BEGIN ENTRIES PROVIDED

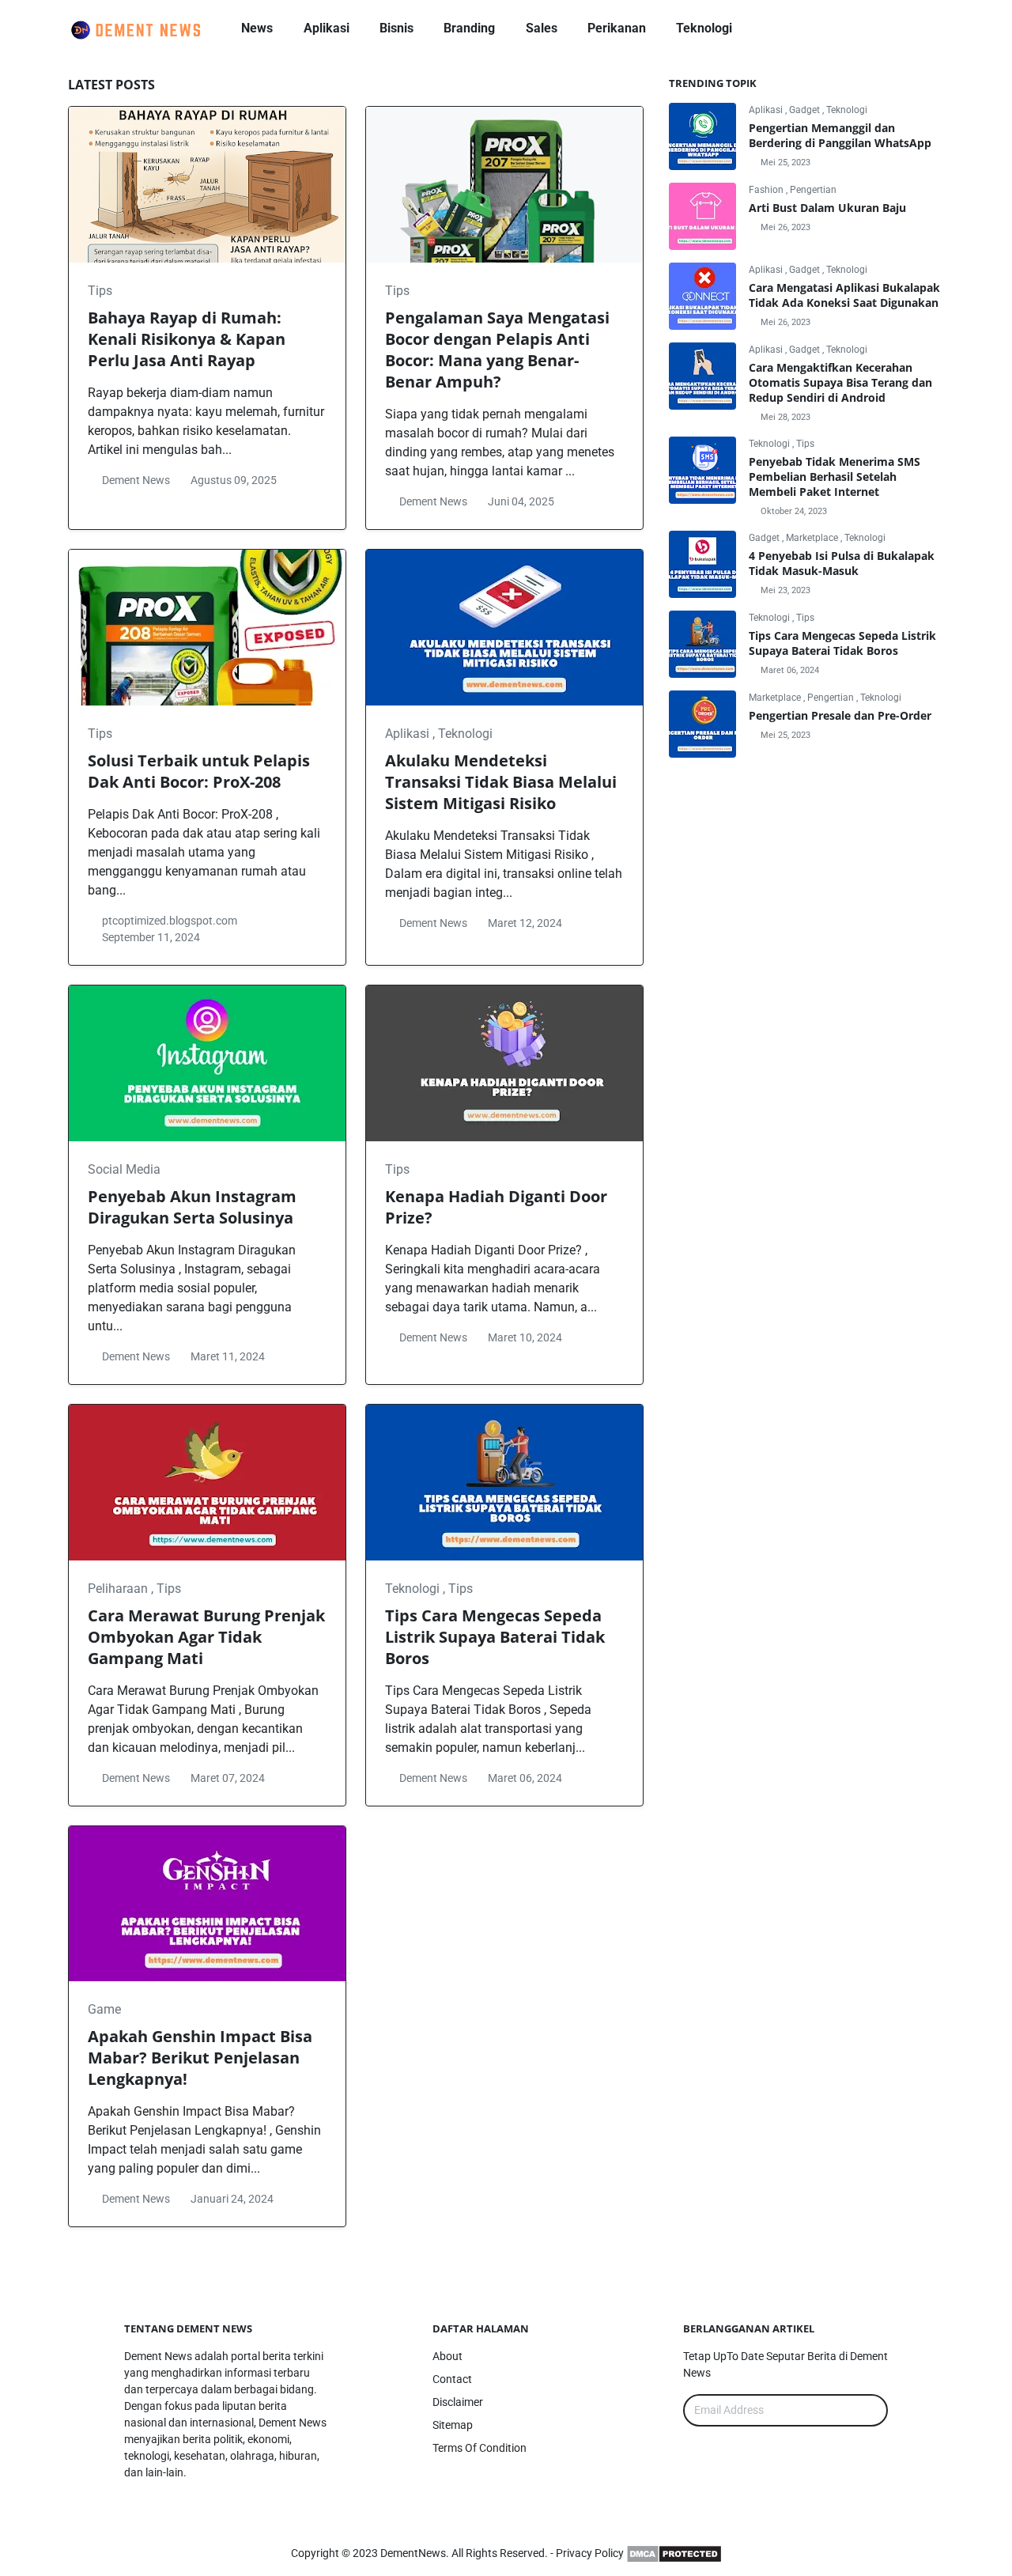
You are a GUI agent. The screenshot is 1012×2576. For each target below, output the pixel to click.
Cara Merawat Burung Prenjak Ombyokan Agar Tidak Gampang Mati (206, 1637)
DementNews (413, 2553)
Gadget (805, 109)
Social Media (124, 1169)
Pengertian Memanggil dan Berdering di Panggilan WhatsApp (840, 135)
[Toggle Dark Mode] (902, 28)
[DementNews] (870, 28)
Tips (100, 290)
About (447, 2356)
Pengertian (813, 189)
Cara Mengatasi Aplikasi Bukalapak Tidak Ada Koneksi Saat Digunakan (844, 295)
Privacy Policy (590, 2553)
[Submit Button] (869, 2410)
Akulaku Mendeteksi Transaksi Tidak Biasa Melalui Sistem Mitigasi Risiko (501, 782)
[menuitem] (257, 28)
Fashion (767, 189)
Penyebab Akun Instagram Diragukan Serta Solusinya (192, 1207)
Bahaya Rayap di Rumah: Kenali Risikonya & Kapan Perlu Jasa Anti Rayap (186, 339)
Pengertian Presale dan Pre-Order (840, 715)
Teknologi (465, 733)
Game (104, 2009)
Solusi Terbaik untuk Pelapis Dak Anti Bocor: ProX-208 (199, 771)
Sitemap (452, 2425)
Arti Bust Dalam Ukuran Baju (827, 207)
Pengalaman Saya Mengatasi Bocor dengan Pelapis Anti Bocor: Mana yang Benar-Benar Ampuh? (497, 349)
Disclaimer (457, 2402)
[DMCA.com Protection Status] (674, 2553)
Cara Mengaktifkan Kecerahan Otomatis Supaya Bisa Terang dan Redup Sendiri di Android (840, 382)
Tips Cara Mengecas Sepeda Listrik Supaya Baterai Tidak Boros (495, 1637)
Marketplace (813, 537)
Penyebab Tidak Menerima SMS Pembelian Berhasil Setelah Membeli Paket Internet (834, 476)
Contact (452, 2379)
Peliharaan (119, 1588)
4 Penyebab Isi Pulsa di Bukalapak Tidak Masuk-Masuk (842, 563)
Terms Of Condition (479, 2448)
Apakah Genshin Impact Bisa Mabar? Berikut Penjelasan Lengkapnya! (200, 2058)
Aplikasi (408, 733)
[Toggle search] (930, 28)
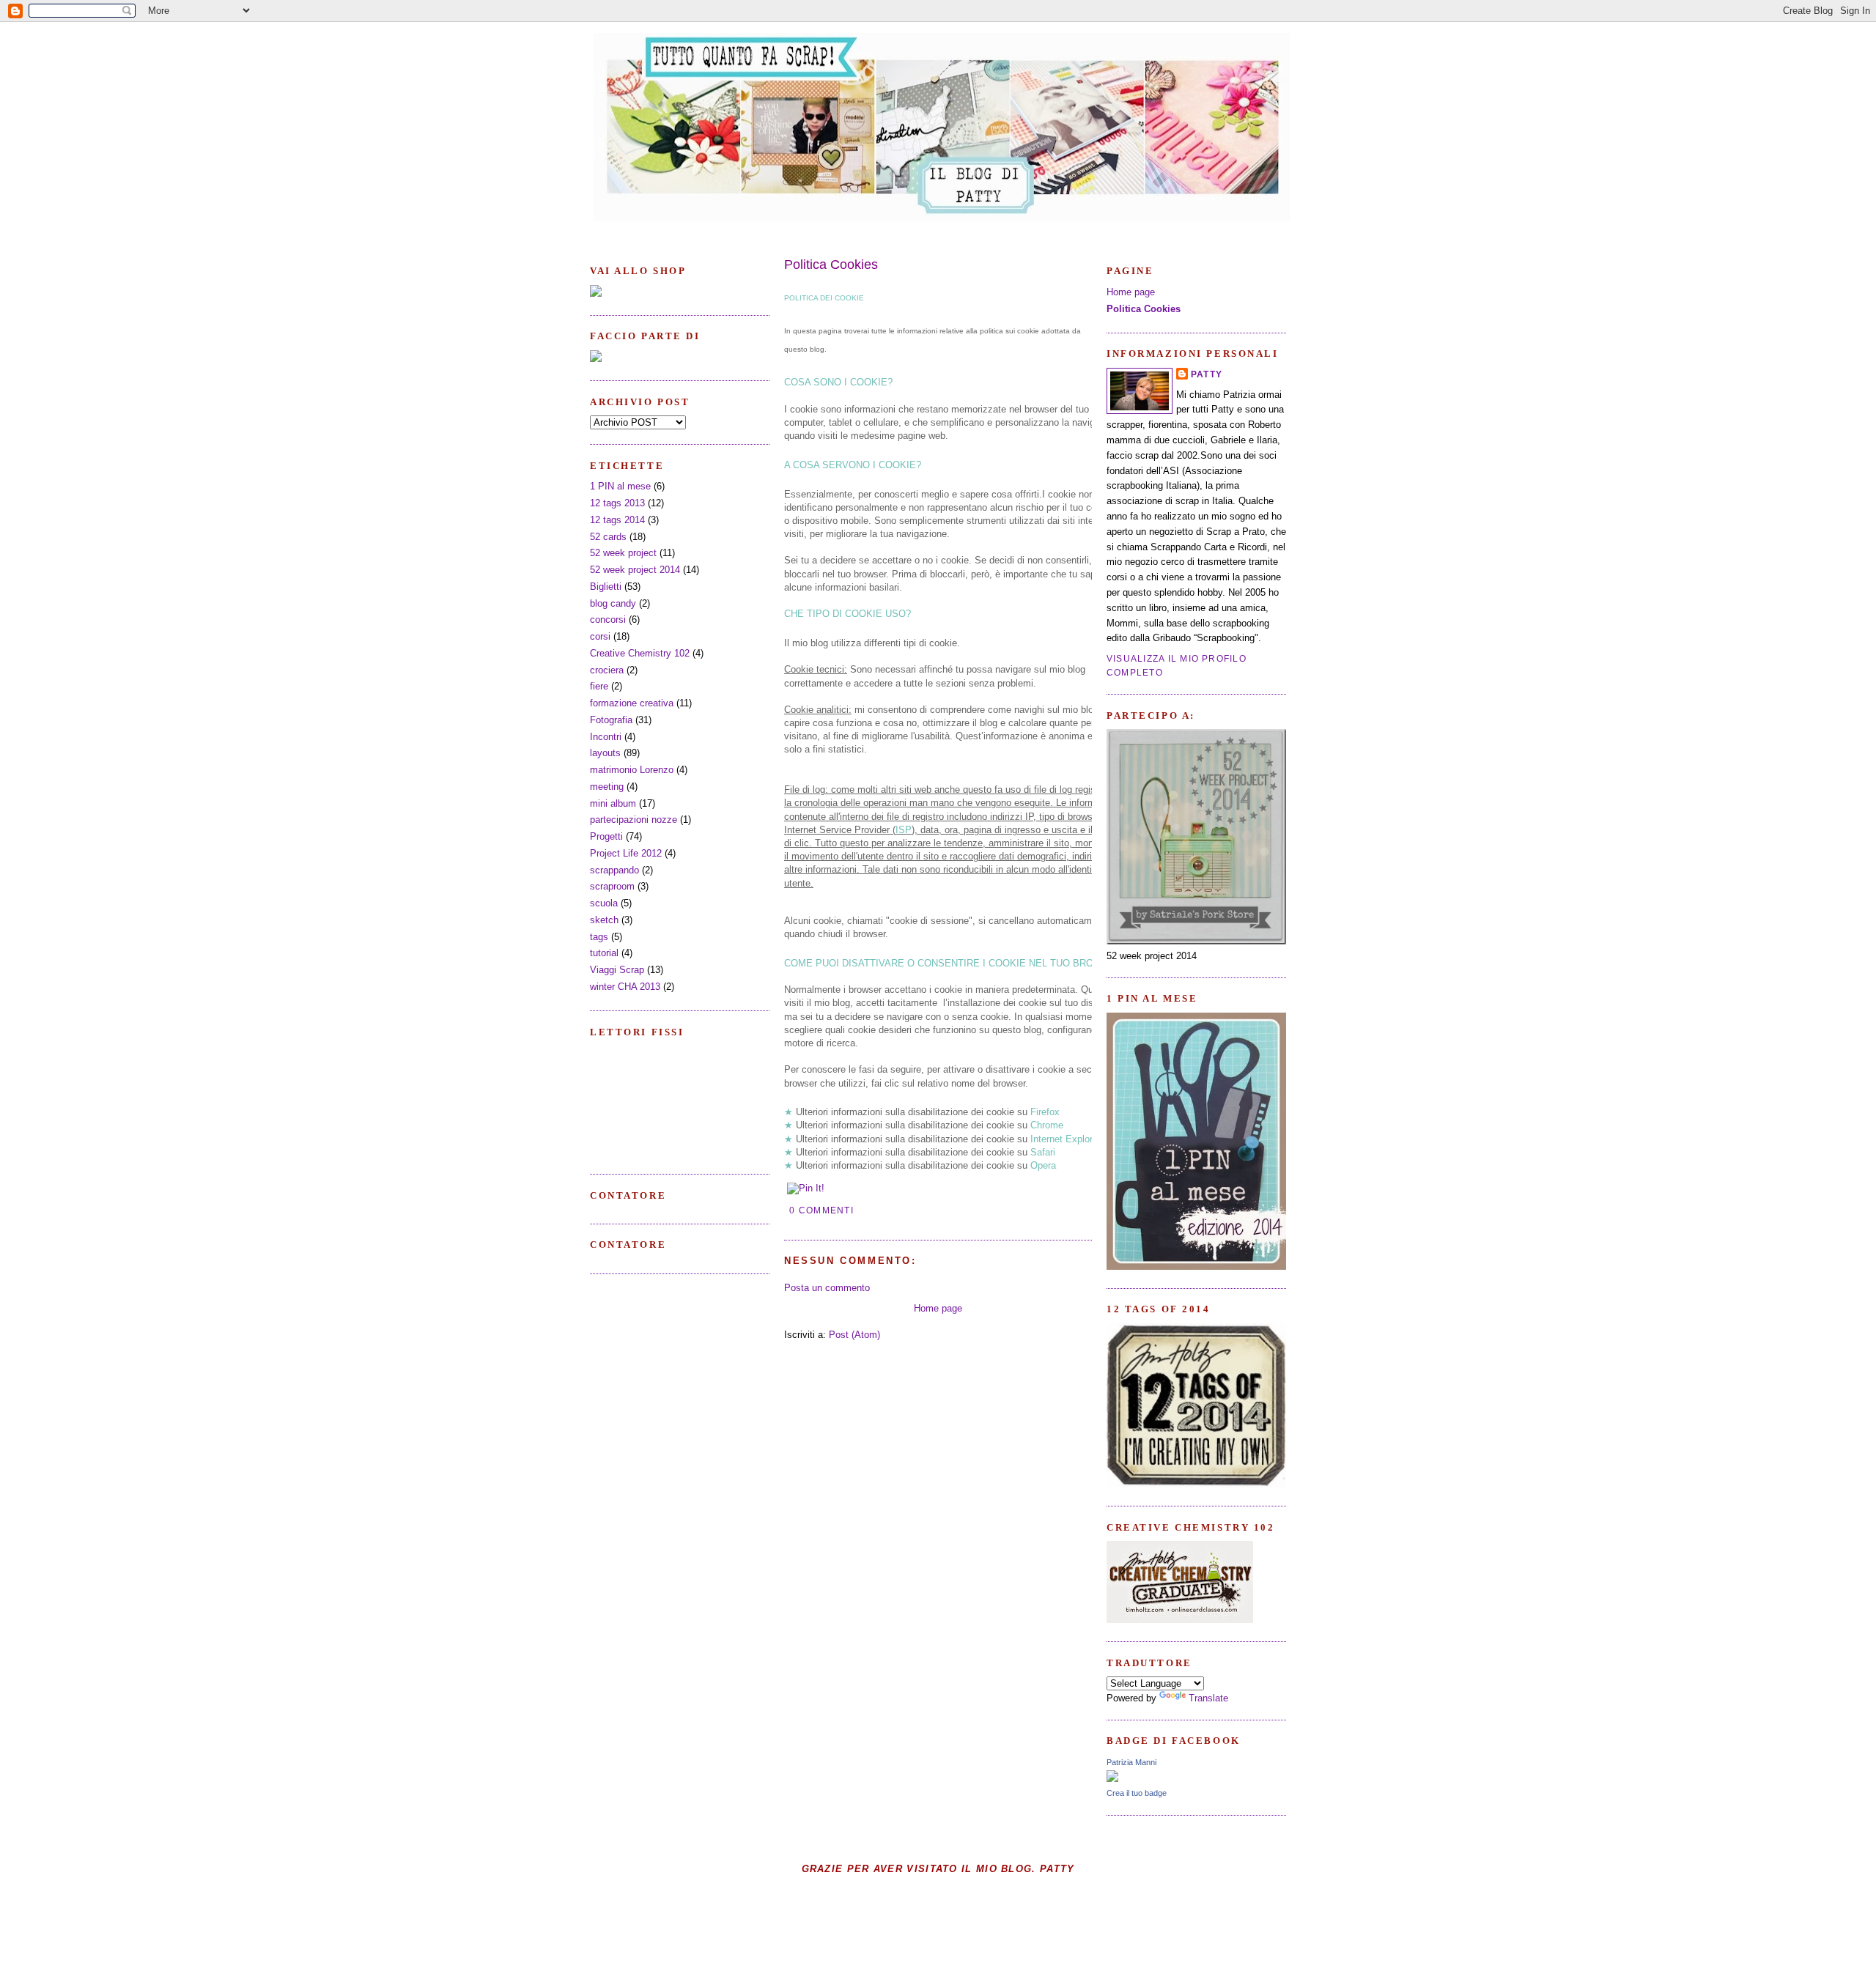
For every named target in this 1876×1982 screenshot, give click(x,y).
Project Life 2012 (626, 853)
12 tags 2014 (617, 519)
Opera (1043, 1165)
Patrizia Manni (1131, 1762)
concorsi (608, 619)
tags (599, 936)
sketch (604, 919)
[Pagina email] (858, 1210)
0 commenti (821, 1210)
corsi (600, 636)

END ENTRIES PROVIDED

If a line in the listing contains the string "Bocor", copy it.

**WRITTEN REPLY**
Solusi Terbaik untuk Pelapis Dak Anti Bocor: ProX-208 (199, 771)
Pengalaman Saya Mengatasi Bocor dengan Pelapis Anti Bocor: Mana yang Benar-Benar Ampuh? (497, 349)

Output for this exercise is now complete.